## What is needed
Look through the records, and whenever a line includes the word "agent", copy it.

## Material for this task
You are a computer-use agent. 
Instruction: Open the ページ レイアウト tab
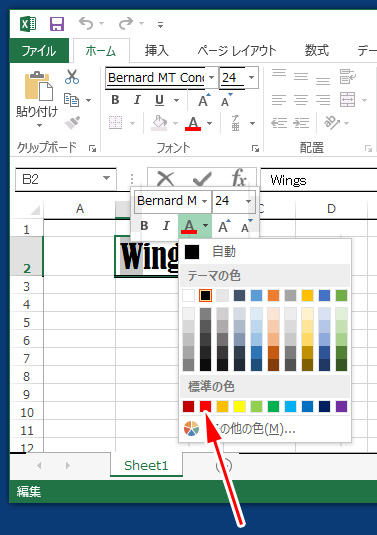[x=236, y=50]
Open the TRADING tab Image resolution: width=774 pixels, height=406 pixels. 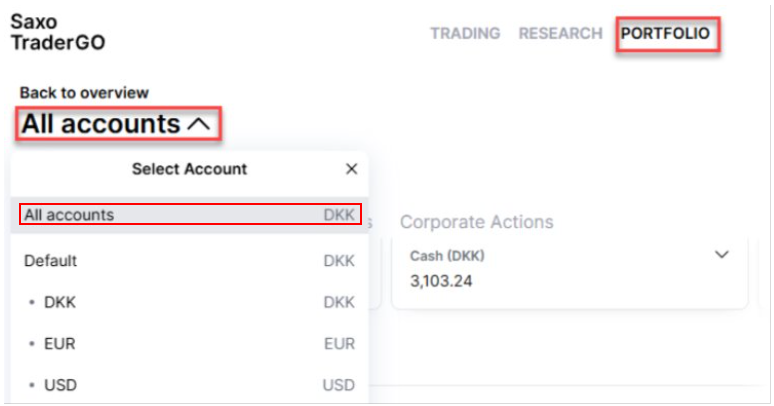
---
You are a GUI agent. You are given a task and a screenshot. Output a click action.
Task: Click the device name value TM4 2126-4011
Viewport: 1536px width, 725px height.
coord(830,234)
* * *
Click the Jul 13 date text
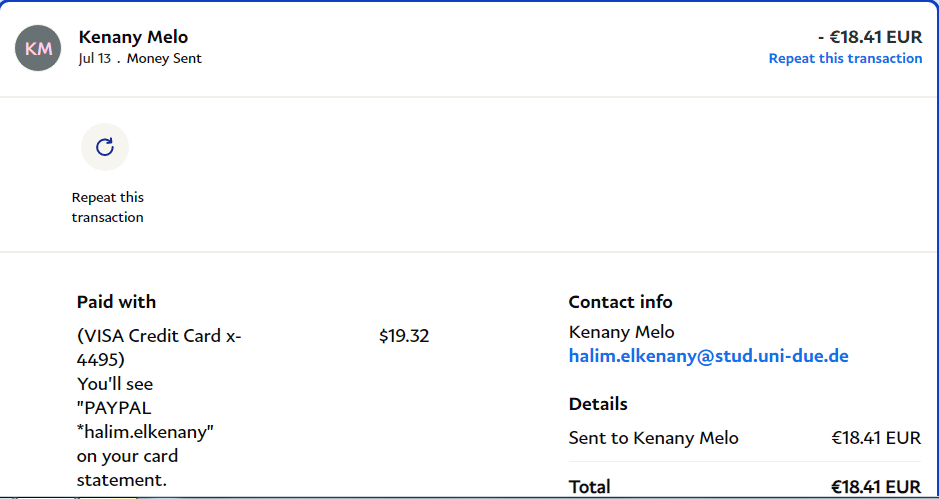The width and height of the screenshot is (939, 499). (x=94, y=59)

## Expected output
You are a computer-use agent. 
You are a GUI agent. You are given a task and a screenshot. Output a click action.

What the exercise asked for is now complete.